The enhanced oil bill, due to increase of oil prices in the
international market may however impair the government's efforts to reduce trade deficit
this year.
It may be noted that bulk of the imported fuel oil is consumed by the
thermal power generation both in the public as well as private sector.
As against the total demand of 385000 tonnes of oil, Pakistan is
producing hardly around 57000 tonnes within the country while rest of the need is met
through imports. Although the natural gas available within the country is contributing
significantly in arresting the demand for imported oil yet it is still short of around one
billion cubic feet per day. Currently the total production of gas in Pakistan is around
2.4 billion cubic feet per day (BCFD) against the demand of 3.4 BCFD.
This shortfall in gas has to be met in the shortest possible time with
a view to check foreign exchange outflow on account of import of oil.
According to informed source, the present government is striving hard
to develop the proven oil fields as early as possible to consolidate its energy resource
but also paying serious attention on import of gas which comparatively much cheaper than
oil and its consumption is also friendly to environment.

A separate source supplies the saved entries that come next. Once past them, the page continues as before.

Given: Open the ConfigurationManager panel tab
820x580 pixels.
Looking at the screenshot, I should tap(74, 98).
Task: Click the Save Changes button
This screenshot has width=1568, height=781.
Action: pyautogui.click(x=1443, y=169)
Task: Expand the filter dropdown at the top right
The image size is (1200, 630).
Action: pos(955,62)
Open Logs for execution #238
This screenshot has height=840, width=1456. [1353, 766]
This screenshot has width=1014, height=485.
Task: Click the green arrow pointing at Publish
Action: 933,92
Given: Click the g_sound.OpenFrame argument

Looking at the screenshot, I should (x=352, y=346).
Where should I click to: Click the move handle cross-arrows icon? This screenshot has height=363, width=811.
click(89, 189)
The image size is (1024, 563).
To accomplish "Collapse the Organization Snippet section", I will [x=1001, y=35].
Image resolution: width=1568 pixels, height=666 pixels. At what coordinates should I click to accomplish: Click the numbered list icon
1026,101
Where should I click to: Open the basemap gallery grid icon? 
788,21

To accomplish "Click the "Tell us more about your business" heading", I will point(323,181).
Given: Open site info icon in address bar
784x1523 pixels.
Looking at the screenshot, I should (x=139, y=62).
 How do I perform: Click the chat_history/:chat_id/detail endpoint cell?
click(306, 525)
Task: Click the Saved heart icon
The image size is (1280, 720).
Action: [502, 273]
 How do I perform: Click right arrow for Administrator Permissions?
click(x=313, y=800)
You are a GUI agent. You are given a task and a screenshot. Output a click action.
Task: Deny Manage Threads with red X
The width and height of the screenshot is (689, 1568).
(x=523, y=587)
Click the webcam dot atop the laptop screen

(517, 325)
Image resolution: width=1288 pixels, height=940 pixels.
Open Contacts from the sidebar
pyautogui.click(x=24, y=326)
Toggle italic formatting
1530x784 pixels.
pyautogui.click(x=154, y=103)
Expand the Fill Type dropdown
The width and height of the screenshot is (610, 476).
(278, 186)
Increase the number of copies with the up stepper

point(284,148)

Currently, there are four options for import of gas into country. These
options include a 48-inch-diameter 1620-kilometer pipeline from Qatar at a cost of $3.2
billion. Another 48-inch diameter 1440 km pipeline from Turkmenistan at a cost of $1.9
billion. Two projects of 36-inch diameter 2150 km and 48 inch diameter pipeline 2670-km
pipelines are also under consideration from Iran. Their estimated cost is $ 2.5 billion
and $3.2 billion respectively. Unfortunately all these projects are continued to suffer
for one reason or the other. The unabated political disturbance in Afghanistan has almost
resulted in winding up of Turkmenistan pipeline project. Pipeline projects from Iran could
only be commercially viable if India agrees to enter into a purchasing agreement. Although
India is in dire need of gas and looking for various options to overcome this problem,
however politically biased leadership of that country is not accepting the hard fact that
this pipeline should pass through from Pakistan? A green signal to that project would mean
about $500 million transition fee to Pakistan besides availability of gas at a cheaper
rate without any investment on developing an infrastructure to bring gas into Pakistan
from Iran. Another option now left is to consider the Qatar pipeline. Though it is
comparatively cheaper as far as pricing of the gas is concerned, yet being an off-shore
project, the cost of infrastructure is too high and time consuming in nature. Keeping in
view the current scenario due to tense relations with India and political disturbance in
Afghanistan, authorities in Pakistan should concentrate on developing the home gas
resources, which according to an estimate have the potential to cater to the entire energy
need of the country.
The energy policy 1994 declared by the government of Pakistan,
attracted international investors in the field of power generation from all parts of the
world. These investors are renowned multinational companies, leaders in energy sector with
worldwide presence in the field. Share of United States investment in power plants is the
highest. They are General Electric Capital Corporation, Midland Bank, Hawkins Oil &
Gas, Continental Energy, Tanaska International, Illinova Generating Company etc. Major
projects include 586 MW Uch Power Project, M/s Elpaso of USA are the equity partners in
157 MW Fauji Power Project, Coastal Power has two projects with total 265 MW capacity,
both having achieved the commissioning tests are already on bar. AES Corporation's two
IPPs, around 700 MW are also functioning well. Other sponsors include Siemens of Germany,
Japan International Banking Corporation, Malaysian State Power Utility etc.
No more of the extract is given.